*** Source information ***
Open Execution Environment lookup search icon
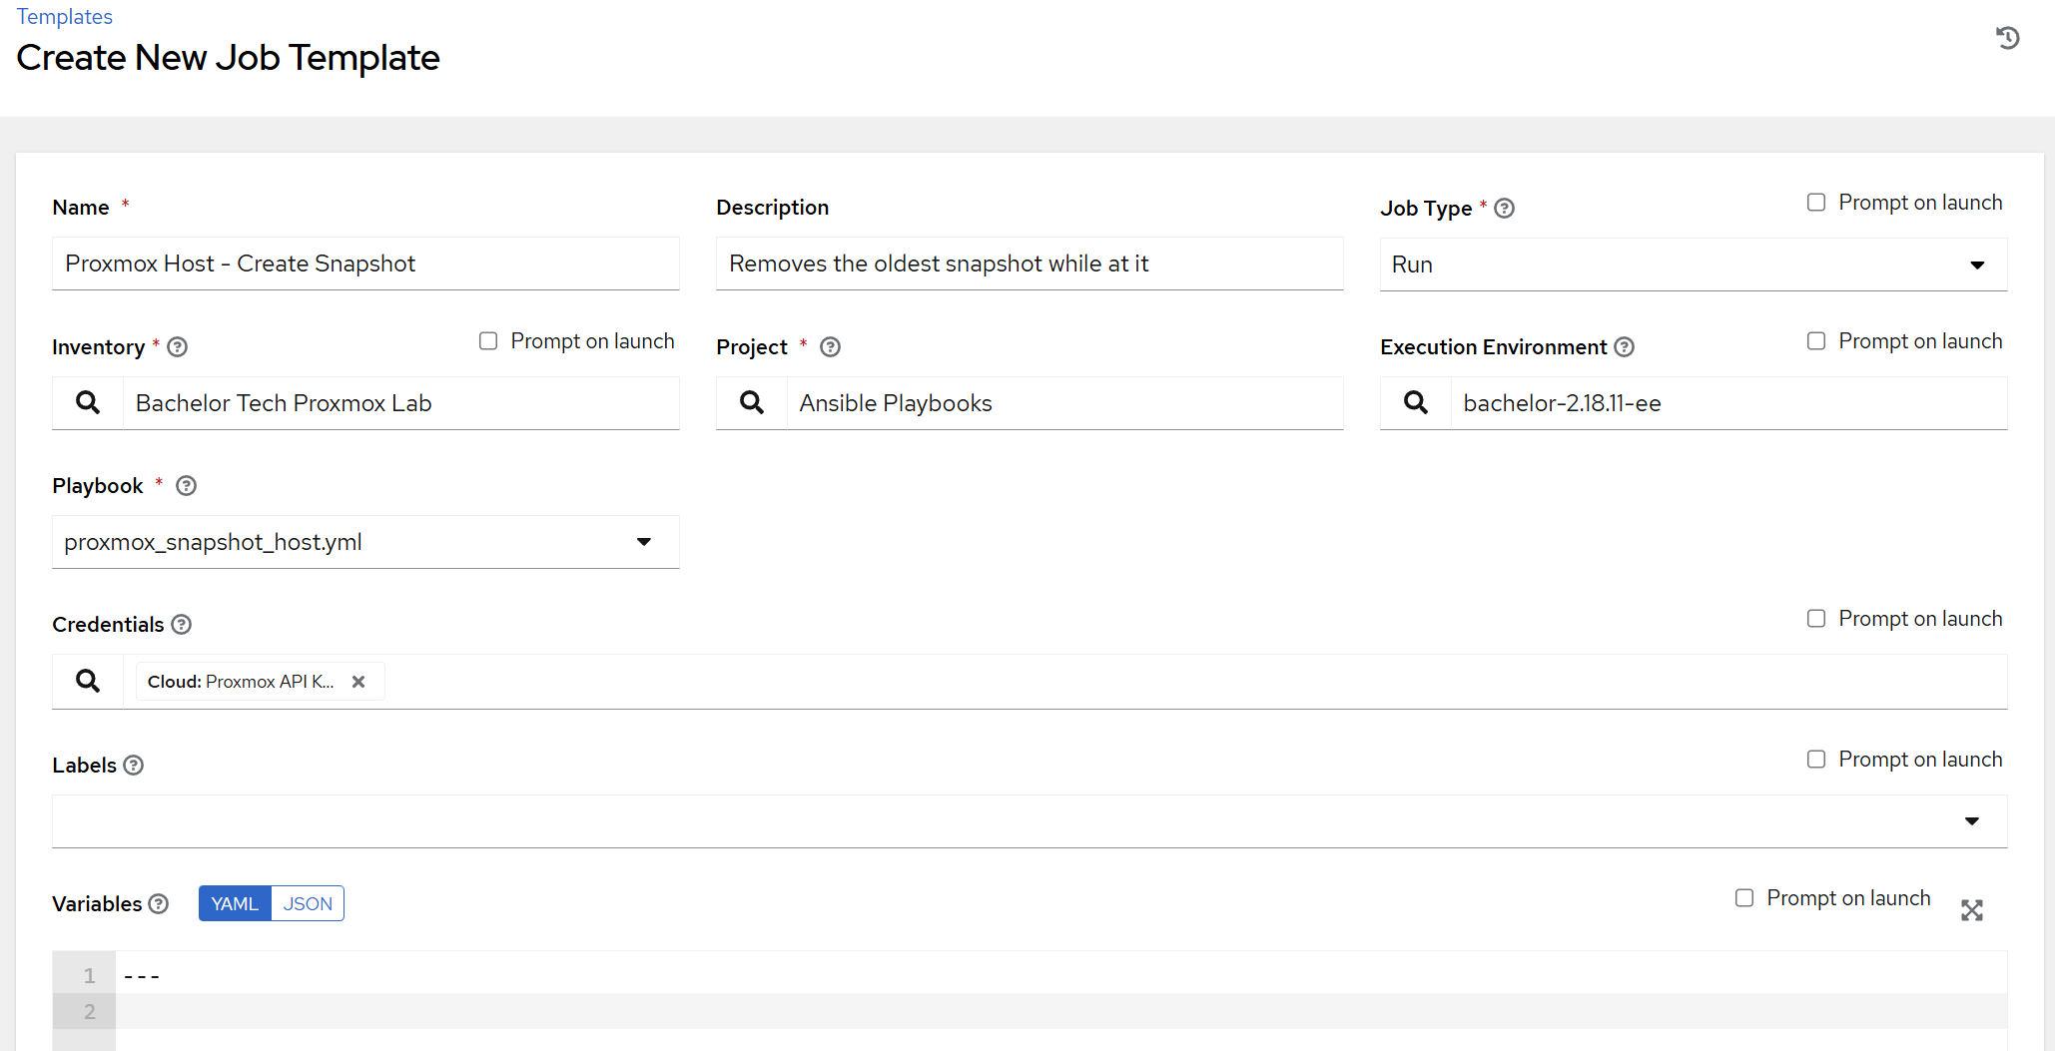click(1416, 403)
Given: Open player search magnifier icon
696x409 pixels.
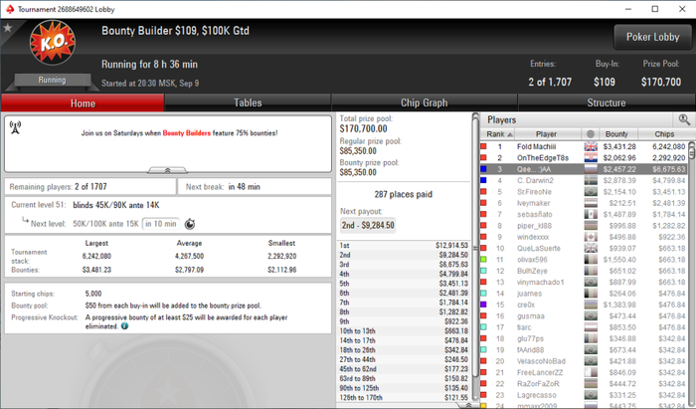Looking at the screenshot, I should point(684,119).
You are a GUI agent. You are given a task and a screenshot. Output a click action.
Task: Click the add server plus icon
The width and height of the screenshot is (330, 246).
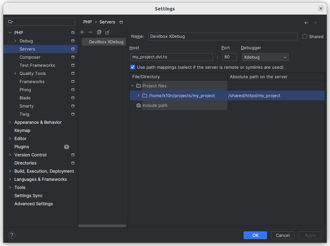tap(82, 32)
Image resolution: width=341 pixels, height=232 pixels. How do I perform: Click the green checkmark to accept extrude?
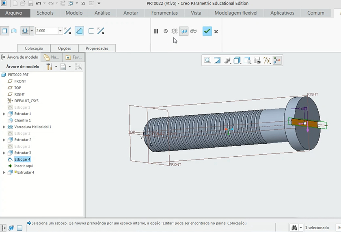[207, 31]
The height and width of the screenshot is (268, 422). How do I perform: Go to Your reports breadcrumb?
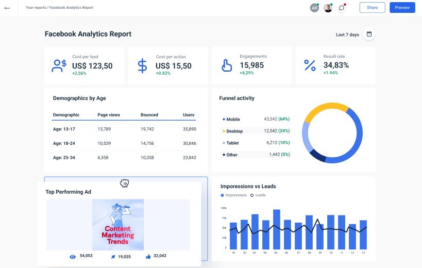click(x=36, y=8)
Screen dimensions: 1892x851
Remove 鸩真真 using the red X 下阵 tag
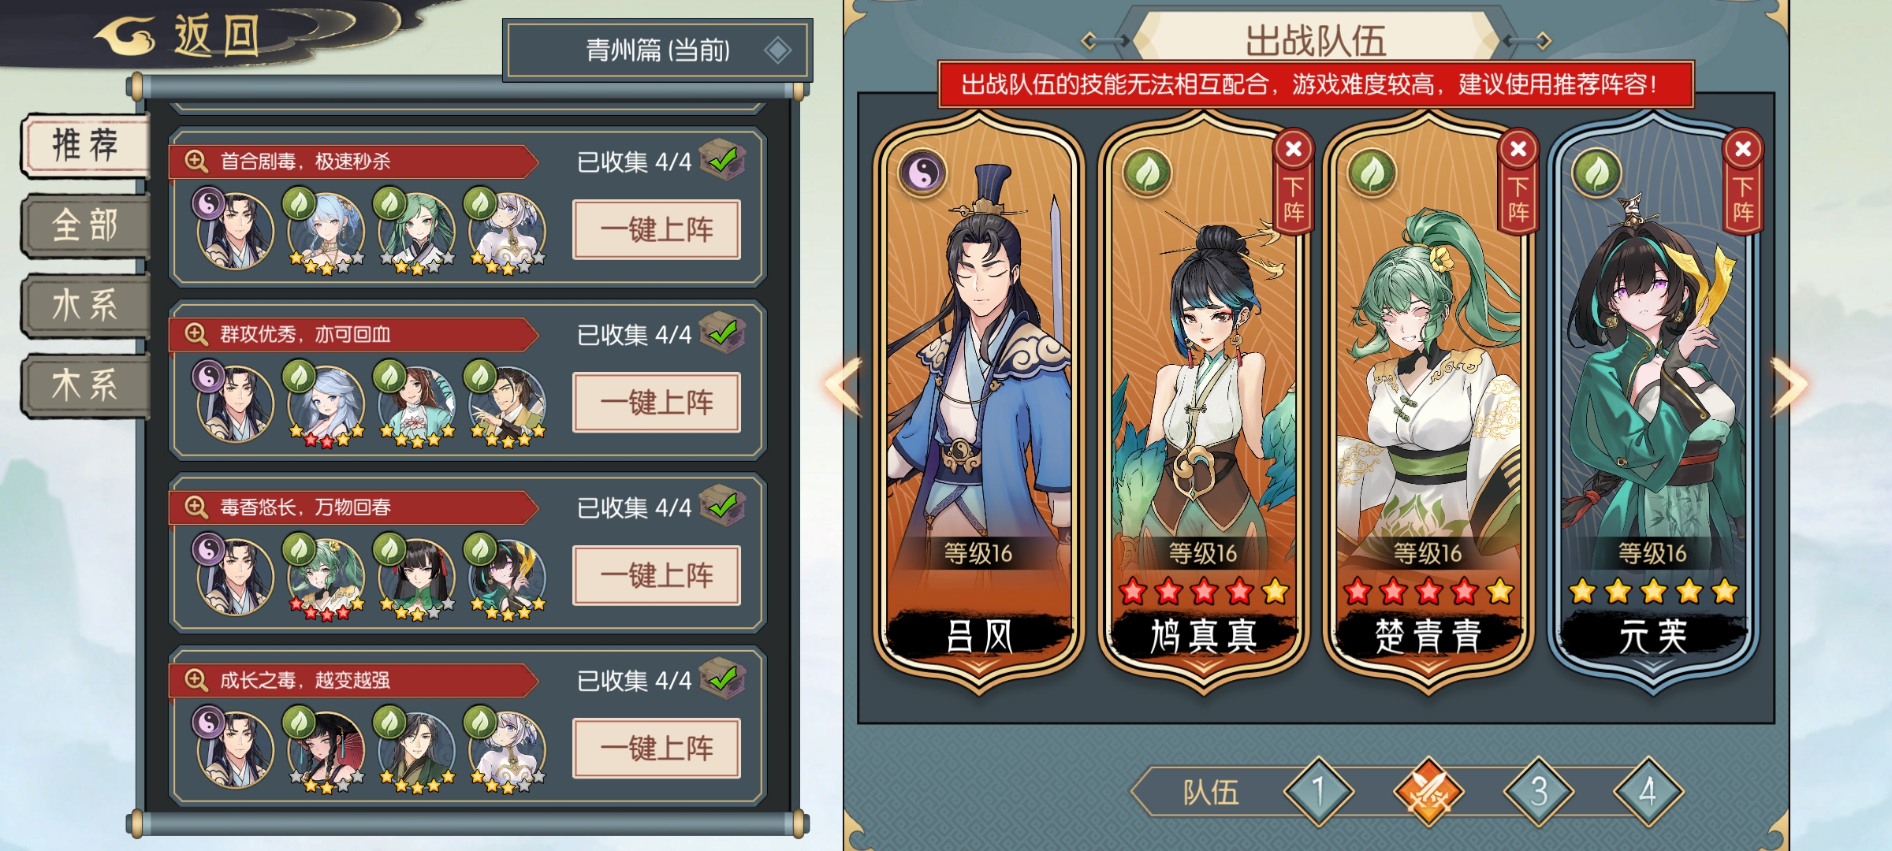(x=1294, y=181)
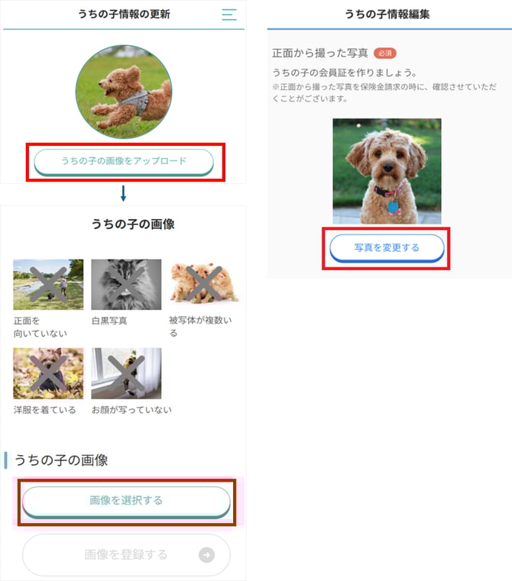Screen dimensions: 512x581
Task: Click the 正面から撮った写真 label
Action: click(320, 53)
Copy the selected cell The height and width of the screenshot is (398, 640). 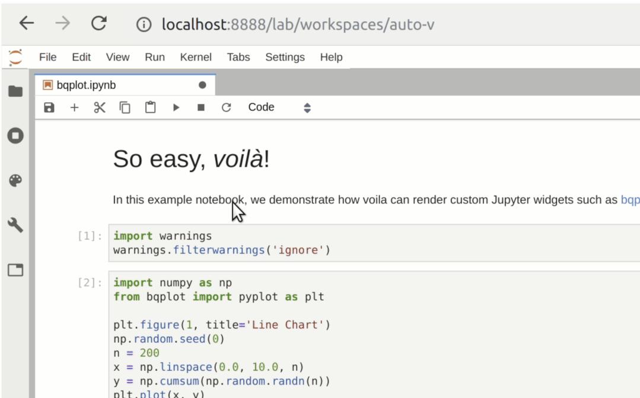pos(125,107)
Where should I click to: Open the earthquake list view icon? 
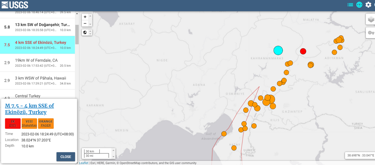click(350, 5)
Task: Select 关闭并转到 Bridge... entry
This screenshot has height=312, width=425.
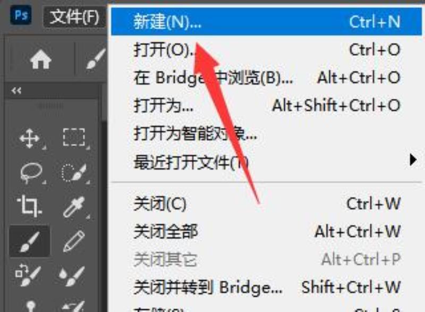Action: coord(267,287)
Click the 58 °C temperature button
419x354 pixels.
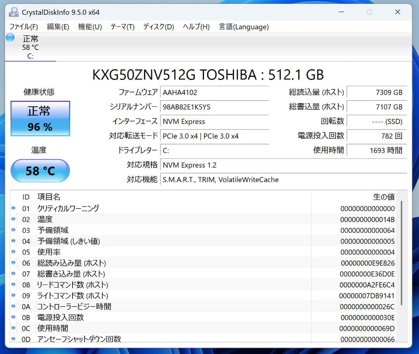point(40,170)
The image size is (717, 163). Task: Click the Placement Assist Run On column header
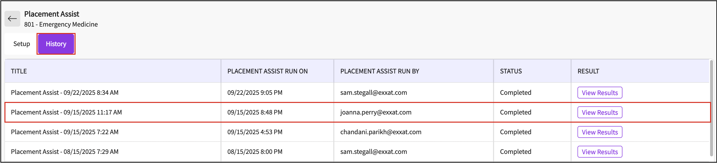(x=267, y=71)
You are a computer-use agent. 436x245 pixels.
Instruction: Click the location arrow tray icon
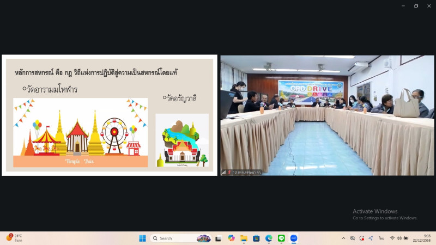[x=371, y=238]
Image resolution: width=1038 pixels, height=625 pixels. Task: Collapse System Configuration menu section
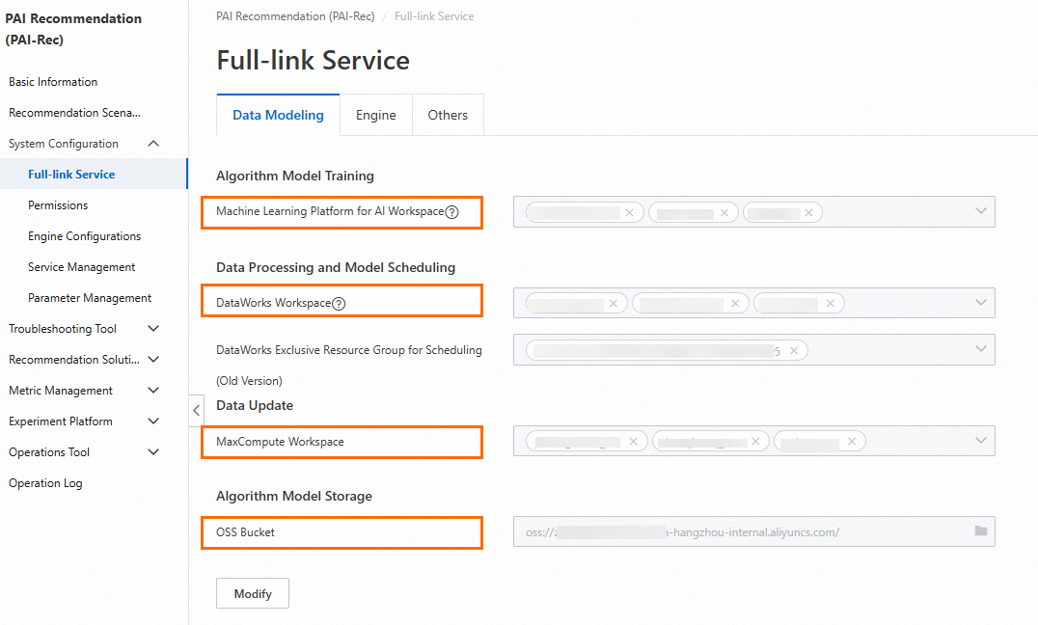click(x=153, y=144)
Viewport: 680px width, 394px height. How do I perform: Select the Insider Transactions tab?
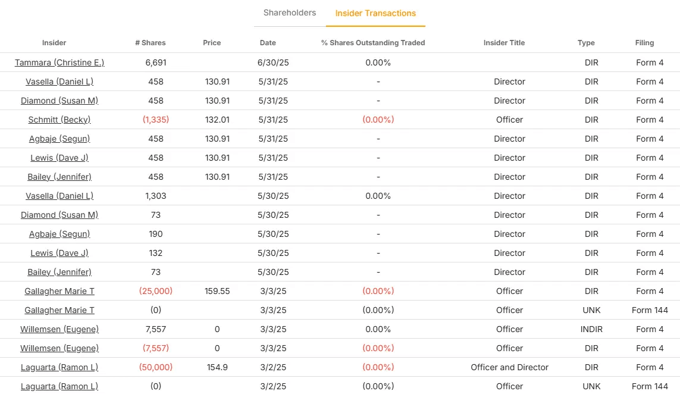pos(375,14)
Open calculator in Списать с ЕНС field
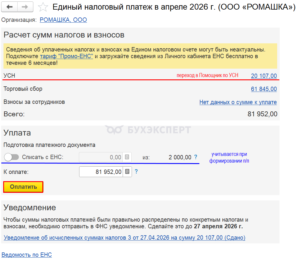This screenshot has height=260, width=296. point(127,157)
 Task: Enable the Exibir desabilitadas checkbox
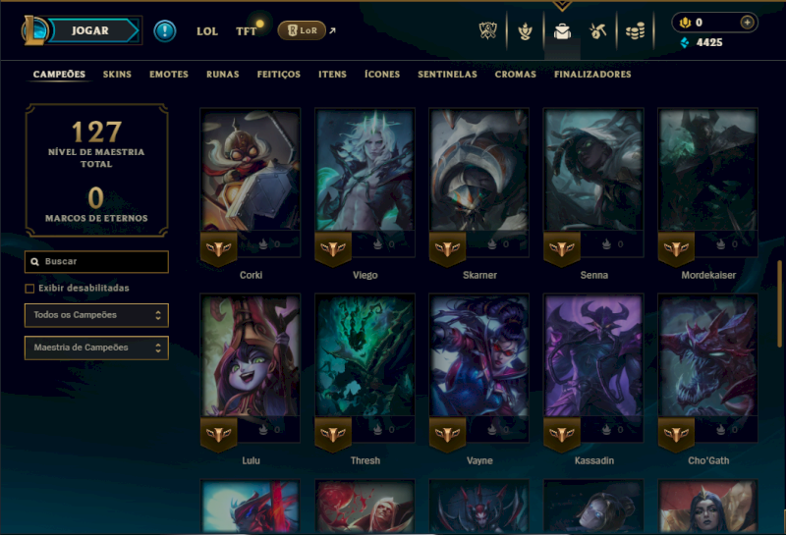click(29, 289)
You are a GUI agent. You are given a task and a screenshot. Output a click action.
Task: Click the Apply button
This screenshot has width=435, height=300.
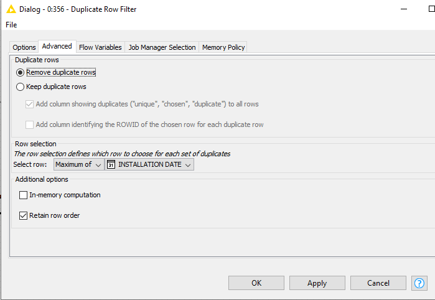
*** End of Source information ***
- _Exercise aim_
The lines from the one with "You are a computer-use agent. 436x245 pixels." to the end of the data above should be retyped exactly, both ends included, and pictures are to be left out.

- _Your solution_
You are a computer-use agent. 436x245 pixels.
Instruction: Click the location arrow tray icon
[x=371, y=238]
Image resolution: width=1038 pixels, height=625 pixels. Task: Collapse System Configuration menu section
click(x=153, y=144)
Viewport: 680px width, 394px height. How do I perform: Select the Insider Transactions tab?
pos(375,14)
Open calculator in Списать с ЕНС field
This screenshot has height=260, width=296. point(127,157)
 Task: Enable the Exibir desabilitadas checkbox
click(29, 289)
You are a GUI agent. You are given a task and a screenshot. Output a click action.
Task: Click the Apply button
This screenshot has width=435, height=300.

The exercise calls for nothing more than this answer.